Avremmo sbagliato. Dove si vede l’importanza capitale dell’incipit, o dell’inizio. Pensate un po’. Se l’Iliade cominciasse con Achille che si fa fare una minestrina da Patroclo, chi l’avrebbe letta? Se ad apertura della Divina Commedia Dante avesse trascritto una chiacchieratina serale con Beatrice dalle parti dell’Impruneta, pensate che gli sarebbe apparso Virgilio? È così da che mondo è mondo: il lettore va acchiappato al volo, perché è probabile che dopo non vi lasci più, se ci sapete fare. Non importa aver seguito un corso di qualche pubblicitario all’università, per saperlo. Dante non era mica un laureato triennale.

Qui è andata così. Speriamo che non vi siate persi l’incipit di Desperate housewives, o Casalinghe disperate se preferite (Rai Due, lunedì e martedì, prima serata: ma l’aggettivo, in inglese, significa anche ‘disposte a tutto’). È eccezionale (anche se non è nuovo: vedere, please, come inizia quel capolavoro di ogni tempo che è Sunset Boulevard, di Billy Wilder, 1950, dove ad apertura c’è il cadavere di un uomo che galleggia in una piscina, e che però narra in prima persona fuori campo). Qui lo choc è ancora più forte, sia pure lenito da una vena di ironia.

C’è una donna in una bella casa. È abbastanza giovane. La sua voce è fuori campo, e con calma introduce il racconto (sarà poi sempre la voce guida). Poi la donna prende una pistola. Se la punta alla tempia. Spara. E continua a narrare come se nulla fosse. Accidenti. Racconta per esempio di come lo sparo venne sentito da una petulante vicina di casa, che non sapendo come giustificare la sbirciatina che vuol dare ad ogni costo per ficcare il naso, decide di restituire un frullatore avuto in prestito, e mai reso, da sei mesi. Così suona alla porta, poi guarda dalla finestra al piano terra, e vede il corpo. Urlo di prammatica. Dopodiché riporta il frullatore gigante a casa sua. La signora, commenta la voce della suicida, era sempre stata famosa per il suo spirito pratico.

Da lì nasce il racconto, che come suole si articola nella narrazione, sempre della morta, delle storie di quattro sue amiche o meglio vicine di casa, e delle loro vite ‘disperate’, nel senso anche di disposte a tutto per sopravvivere alla disperazione. Classe medio-alta, ma non stabile. Che hanno i problemi di donne belle, ma di età periclitante verso la mezza età. Insomma, quasi ex belle. Quindi tutto è in equilibrio precario, cosa che rappresenta il tocco di classe della narrazione e la sua caratteristica principale.
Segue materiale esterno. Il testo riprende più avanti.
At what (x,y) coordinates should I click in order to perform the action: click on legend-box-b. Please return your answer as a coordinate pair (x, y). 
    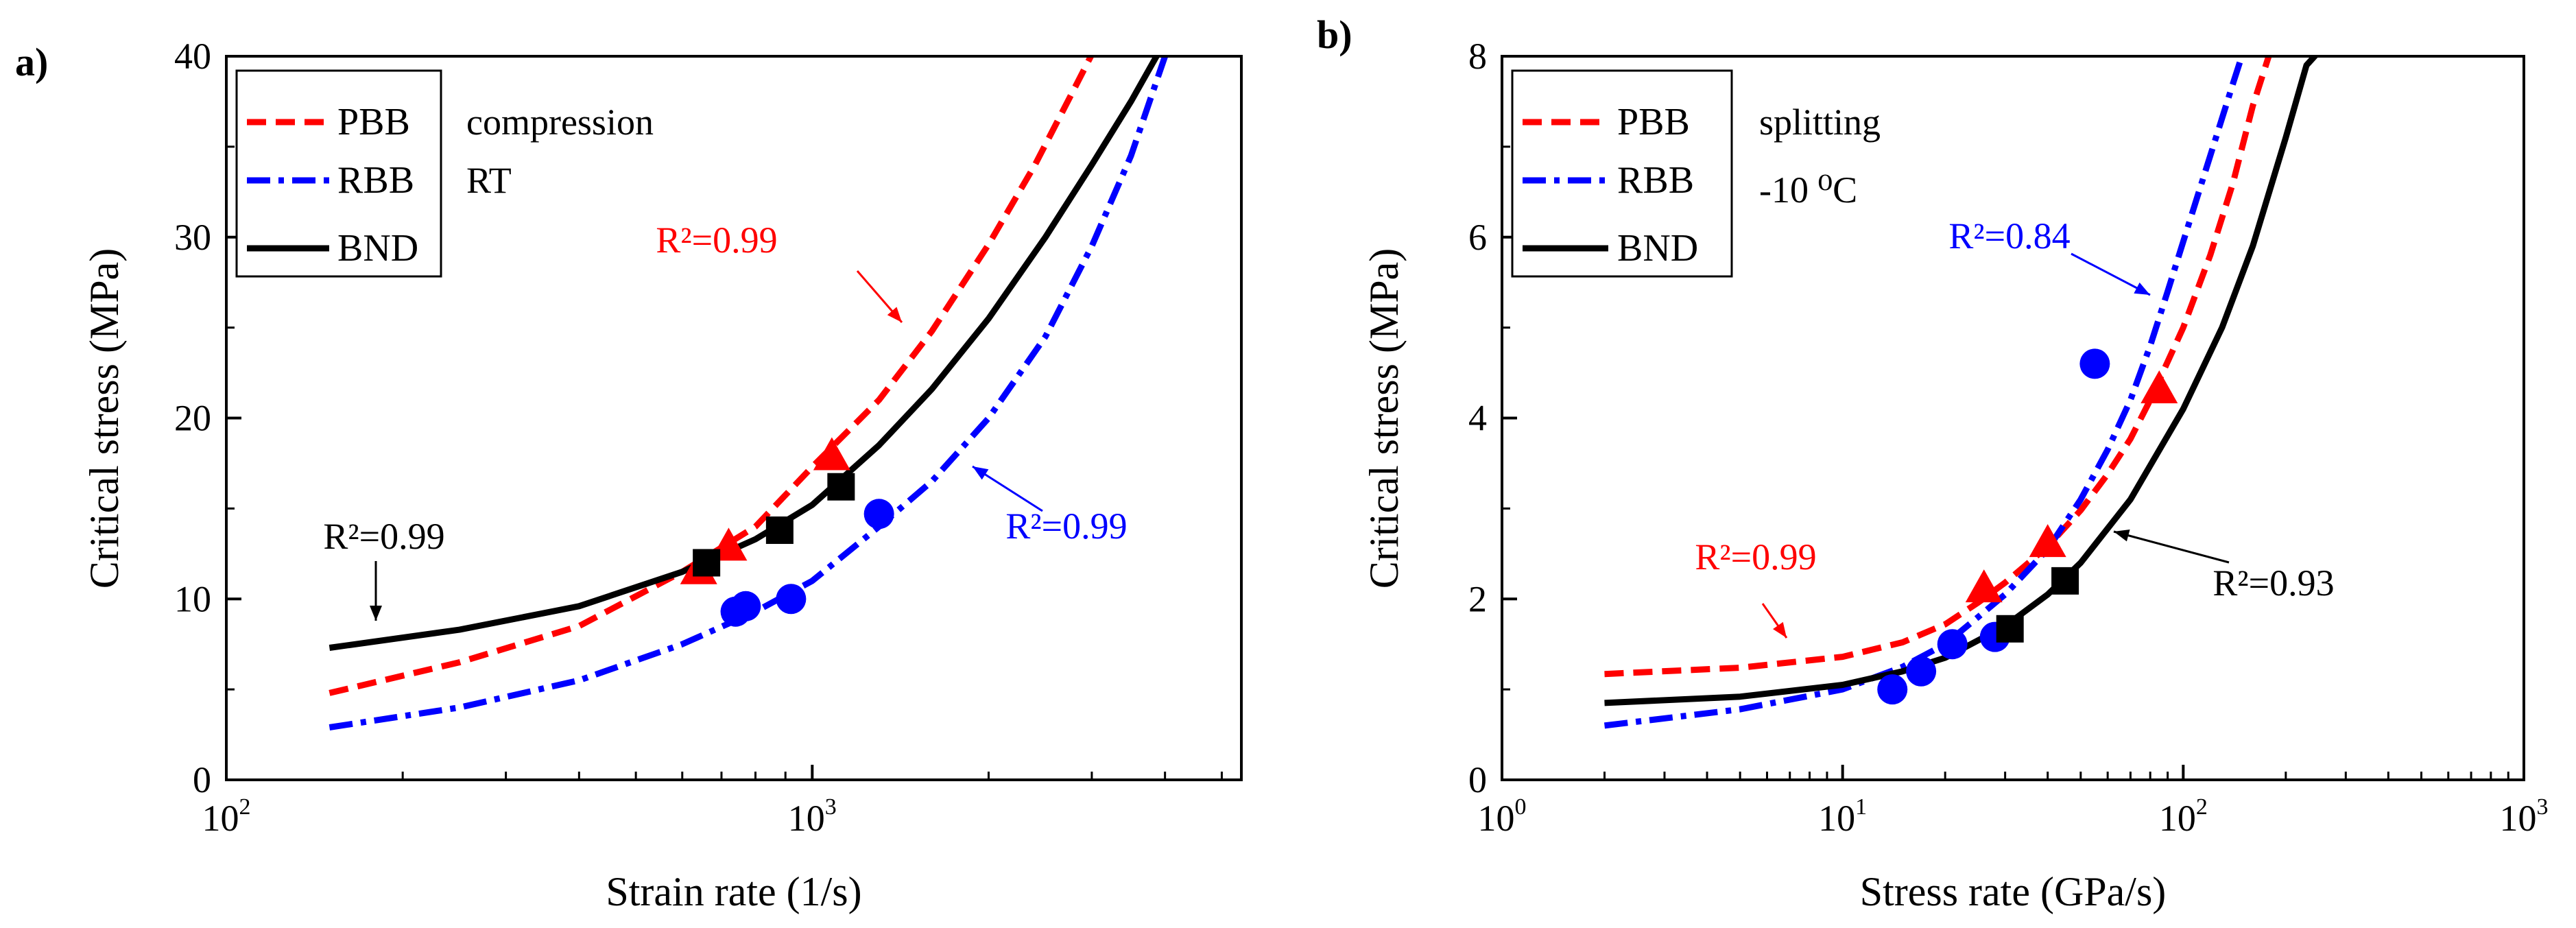
    Looking at the image, I should click on (1622, 174).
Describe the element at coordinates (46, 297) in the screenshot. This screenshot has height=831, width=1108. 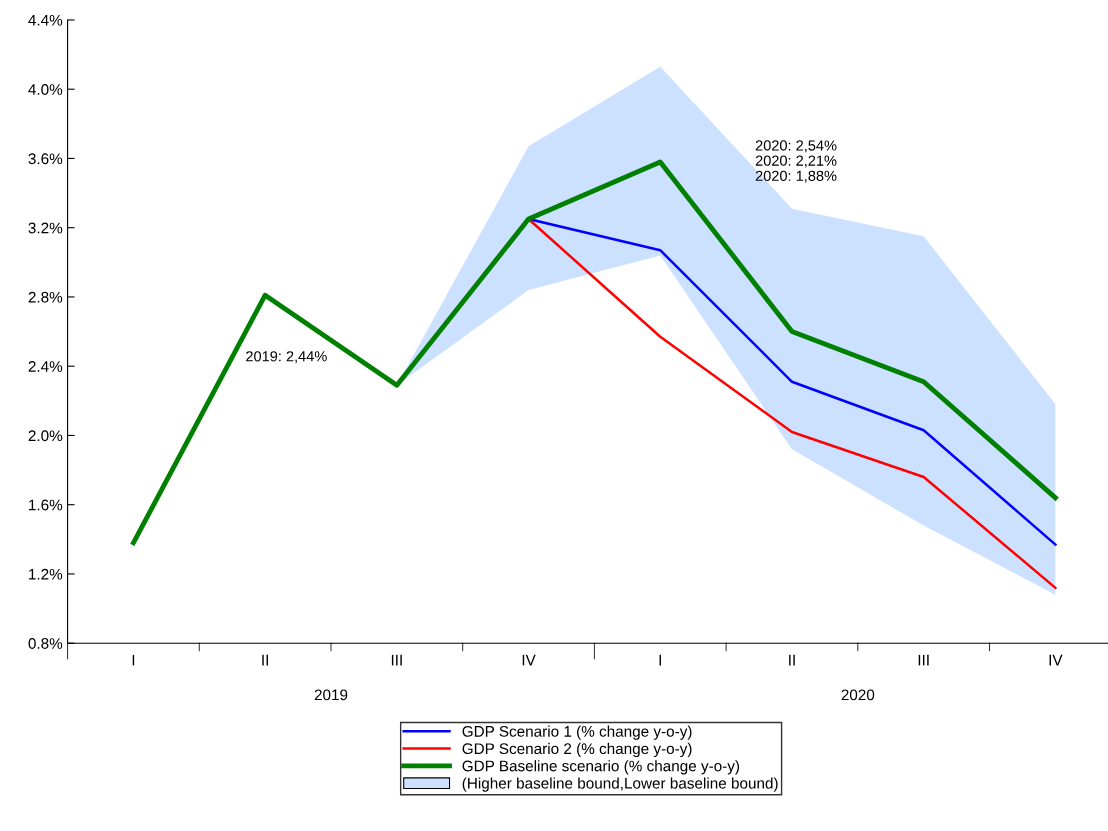
I see `y-tick-label: 2.8%` at that location.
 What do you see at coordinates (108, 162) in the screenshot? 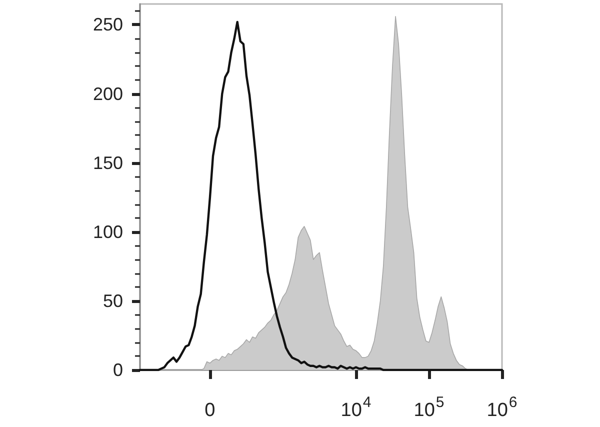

Una delle donne è separata con figlia adolescente perché il marito l’ha piantata per una svampita; un’altra è sposata con quattro figli indiavolati (strepitose le scene della poveretta, ex donna in carriera, con i più scatenati figli piccoli che si siano mai visti in televisione). Una ha un marito ricco e sempre fuori casa e si rifà col giardiniere, sempre lì lì per essere scoperta (esilarante la scena in cui il marito, equivocando su un presunto amante antennista della Tv che ha trovato in casa – l’amante vero era scappato lasciando un calzino sotto il letto – va a trovarlo e lo mena di santa ragione, salvo scoprire che è gay e attivista del movimento degli omosessuali, così che il pestaggio viene preso per il solito episodio di intolleranza con tanto di dibattito in Tv e identikit dell’aggressore, somigliantissimo). La quarta è una maniaca della casa, della precisione e della forma, e costringe il marito lui sì disperato ad andarsene – ma prima è talmente precisa che gli fa a regola d’arte la valigia. È intuibile che nel prosieguo ci saranno sviluppi imprevisti.
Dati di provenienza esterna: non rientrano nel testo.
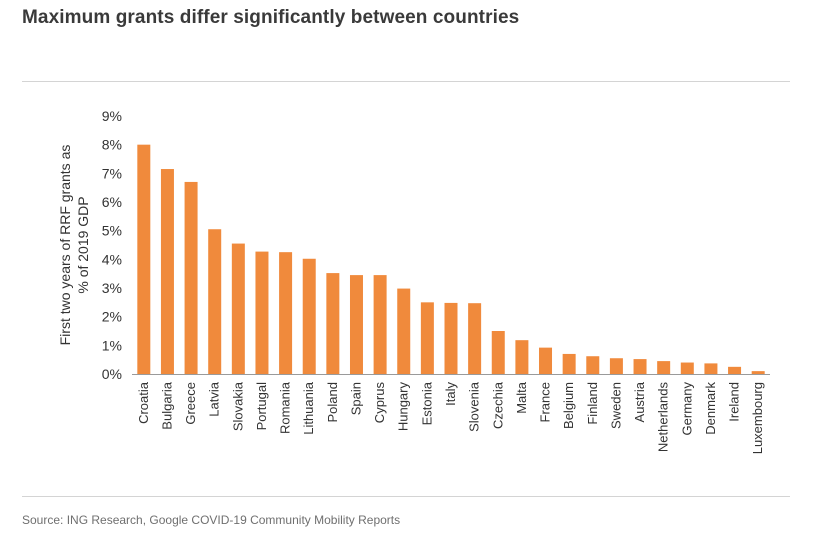 The height and width of the screenshot is (548, 820). I want to click on bar-austria, so click(640, 366).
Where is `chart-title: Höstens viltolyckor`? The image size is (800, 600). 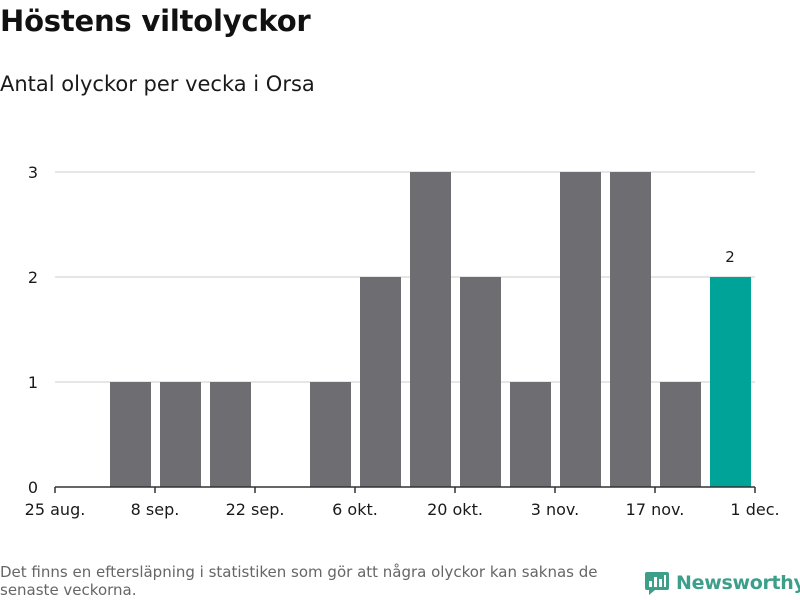
chart-title: Höstens viltolyckor is located at coordinates (156, 21).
Il tutto con ironia disperata, potremmo dire. Perché questo è il merito stilistico degli autori, che sanno intrecciare storie e personaggi (le attrici, almeno a noi sconosciute, sono di una bravura mostruosa) con leggerezza, ma con sotto quel velo pur sempre un’attenzione amara alla realtà, e a una vita che è ben poco dolce. Con personaggi che – questo è il tocco della bravura – sembrano così reali che vi affezionate subito. Vi assomigliano, o assomigliano (ma molto più simpatici) ai vostri vicini di casa. O almeno a quelli che vorremmo avere.

Gli uomini ci fanno tutti una figura modesta. Anche per questo lo consigliamo ai nostri simili, per un salutare bagno di umiltà. Ma guardatelo da soli, se potete. Salvatevi dai sorrisi, maliziosi e colpevolizzanti, delle vostre signore.